The Kingdom’s parallel market Nomu also gained 100.37 points to close at 23,454.65. 

The MSCI Tadawul Index advanced by 0.13 points to 1,377.44. 

The best-performing stock on the main market was Nama Chemicals Co., whose share price increased by 9.98 percent to SR22.38. 

The share price of Al Masar Al Shamil Education Co. rose by 9.15 percent to SR23.85. 

Saudi Paper Manufacturing Co. also saw its stock price climb by 8.42 percent to SR57.95. 

Conversely, the share price of Canadian Medical Center Co. dropped by 6.37 percent to SR6.03. 

The stock price of Kingdom Holding Co. also declined by 3.16 percent to SR8.28. 

In the parallel market, Alfakhera for Mens Tailoring Co. was the top performer, with its share price advancing by 16.40 percent to SR8.80. 

On the announcements front, Theeb Rent a Car Co. said it had signed a long-term vehicle leasing services contract valued at SR110.4 million with Hungerstation Co. 

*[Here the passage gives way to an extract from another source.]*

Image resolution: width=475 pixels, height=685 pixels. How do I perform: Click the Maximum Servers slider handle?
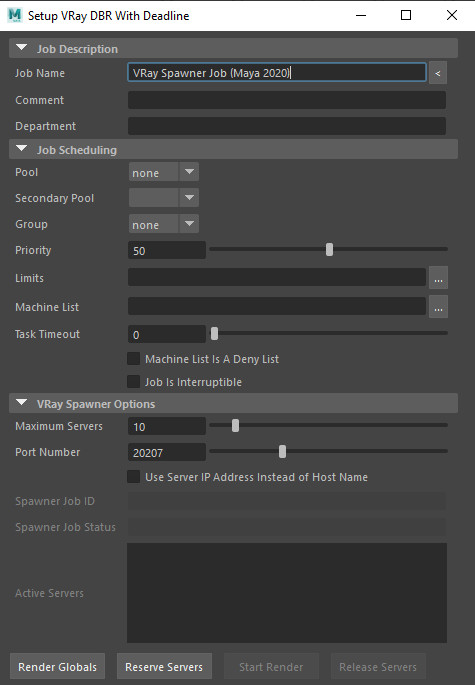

Under the deal, Theeb will lease 2,000 vehicles to HungerStation for a period of four years starting from 2026, according to a Tadawul statement. 

The statement added that the vehicles will be delivered in batches within the first six months from the contract start date, taking into consideration global logistical circumstances and procedures beyond the control of both the agents and the company. 

The contract is expected to have a positive impact on the company’s financials from the first quarter of 2026. 

The share price of Theeb Rent a Car Co. declined by 0.79 percent to SR37.80.